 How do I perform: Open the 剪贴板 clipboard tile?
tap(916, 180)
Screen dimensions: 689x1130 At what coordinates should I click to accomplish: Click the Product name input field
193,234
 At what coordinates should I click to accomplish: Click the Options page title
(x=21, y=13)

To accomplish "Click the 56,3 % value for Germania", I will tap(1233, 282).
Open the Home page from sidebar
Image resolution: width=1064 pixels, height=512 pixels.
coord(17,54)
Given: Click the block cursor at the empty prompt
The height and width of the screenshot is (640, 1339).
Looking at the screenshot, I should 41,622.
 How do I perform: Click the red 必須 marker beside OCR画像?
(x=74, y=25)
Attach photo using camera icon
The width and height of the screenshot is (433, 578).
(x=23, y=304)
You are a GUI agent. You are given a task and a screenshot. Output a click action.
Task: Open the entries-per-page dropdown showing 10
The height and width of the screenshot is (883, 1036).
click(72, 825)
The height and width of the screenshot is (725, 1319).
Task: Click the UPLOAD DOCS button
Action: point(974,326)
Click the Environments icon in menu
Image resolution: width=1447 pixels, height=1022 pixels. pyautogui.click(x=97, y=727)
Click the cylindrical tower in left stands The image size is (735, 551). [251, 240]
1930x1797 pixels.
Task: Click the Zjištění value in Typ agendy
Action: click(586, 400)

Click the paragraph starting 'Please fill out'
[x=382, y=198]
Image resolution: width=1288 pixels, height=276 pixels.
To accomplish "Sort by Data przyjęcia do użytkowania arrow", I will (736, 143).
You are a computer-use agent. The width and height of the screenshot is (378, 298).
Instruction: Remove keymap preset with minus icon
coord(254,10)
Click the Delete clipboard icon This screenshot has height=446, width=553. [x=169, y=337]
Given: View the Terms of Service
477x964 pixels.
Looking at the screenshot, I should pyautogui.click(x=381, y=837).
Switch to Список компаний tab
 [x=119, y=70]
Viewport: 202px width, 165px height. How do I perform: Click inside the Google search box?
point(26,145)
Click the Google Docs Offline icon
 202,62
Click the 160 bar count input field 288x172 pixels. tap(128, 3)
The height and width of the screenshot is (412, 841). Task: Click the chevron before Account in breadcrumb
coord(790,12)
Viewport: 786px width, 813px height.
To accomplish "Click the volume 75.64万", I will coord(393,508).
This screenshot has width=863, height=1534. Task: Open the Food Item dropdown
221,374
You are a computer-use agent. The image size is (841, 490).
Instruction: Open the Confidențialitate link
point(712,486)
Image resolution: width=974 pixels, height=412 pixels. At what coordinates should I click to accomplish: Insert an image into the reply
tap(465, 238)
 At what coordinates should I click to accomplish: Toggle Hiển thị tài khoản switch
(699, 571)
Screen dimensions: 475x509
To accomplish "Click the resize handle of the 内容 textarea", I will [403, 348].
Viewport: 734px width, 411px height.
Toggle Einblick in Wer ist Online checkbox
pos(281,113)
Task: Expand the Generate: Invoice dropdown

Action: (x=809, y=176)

---------------

Please copy every line of the data that carries the string "computer".

You are a computer-use agent. The width and height of the screenshot is (378, 298).
You are a computer-use agent. The image size is (841, 490).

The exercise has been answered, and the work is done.